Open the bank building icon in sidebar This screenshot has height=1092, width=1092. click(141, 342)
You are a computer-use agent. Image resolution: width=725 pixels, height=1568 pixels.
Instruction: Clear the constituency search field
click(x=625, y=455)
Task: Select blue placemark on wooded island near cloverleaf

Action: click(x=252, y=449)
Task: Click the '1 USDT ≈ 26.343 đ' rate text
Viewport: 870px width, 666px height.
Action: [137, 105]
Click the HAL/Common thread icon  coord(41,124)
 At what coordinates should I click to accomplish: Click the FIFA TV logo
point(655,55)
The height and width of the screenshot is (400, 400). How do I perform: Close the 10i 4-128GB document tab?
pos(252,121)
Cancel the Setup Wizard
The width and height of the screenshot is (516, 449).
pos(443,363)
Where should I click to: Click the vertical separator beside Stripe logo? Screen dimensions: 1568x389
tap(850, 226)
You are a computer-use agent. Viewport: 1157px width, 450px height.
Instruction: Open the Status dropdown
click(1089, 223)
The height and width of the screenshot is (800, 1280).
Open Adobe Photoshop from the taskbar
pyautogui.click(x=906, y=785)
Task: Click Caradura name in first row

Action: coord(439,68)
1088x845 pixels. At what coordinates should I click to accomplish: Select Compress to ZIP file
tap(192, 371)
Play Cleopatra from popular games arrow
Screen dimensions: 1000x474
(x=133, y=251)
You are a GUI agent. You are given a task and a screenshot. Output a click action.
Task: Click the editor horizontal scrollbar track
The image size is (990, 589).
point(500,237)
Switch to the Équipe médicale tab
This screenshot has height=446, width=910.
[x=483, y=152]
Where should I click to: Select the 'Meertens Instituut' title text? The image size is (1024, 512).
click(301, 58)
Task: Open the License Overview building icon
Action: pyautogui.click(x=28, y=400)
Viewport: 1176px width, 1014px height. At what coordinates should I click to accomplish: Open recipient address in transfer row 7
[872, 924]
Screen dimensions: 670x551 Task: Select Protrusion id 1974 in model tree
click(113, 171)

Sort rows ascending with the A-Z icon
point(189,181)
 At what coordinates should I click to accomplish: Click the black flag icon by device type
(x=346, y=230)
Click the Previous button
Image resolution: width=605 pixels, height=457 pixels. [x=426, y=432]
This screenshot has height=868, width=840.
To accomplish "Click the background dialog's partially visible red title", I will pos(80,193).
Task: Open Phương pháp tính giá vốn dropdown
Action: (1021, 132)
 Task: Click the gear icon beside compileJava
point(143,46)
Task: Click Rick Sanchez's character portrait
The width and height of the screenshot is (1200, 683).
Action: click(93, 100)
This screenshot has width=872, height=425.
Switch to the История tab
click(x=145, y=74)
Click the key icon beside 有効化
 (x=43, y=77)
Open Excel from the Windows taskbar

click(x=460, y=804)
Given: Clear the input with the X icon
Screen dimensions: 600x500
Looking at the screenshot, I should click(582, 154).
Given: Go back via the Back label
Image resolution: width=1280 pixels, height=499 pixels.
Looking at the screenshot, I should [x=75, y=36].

→ **What the task requires**: Considering the records above, count the lines where the string "agent" occurs and return that number alone.

→ **Answer space**: 3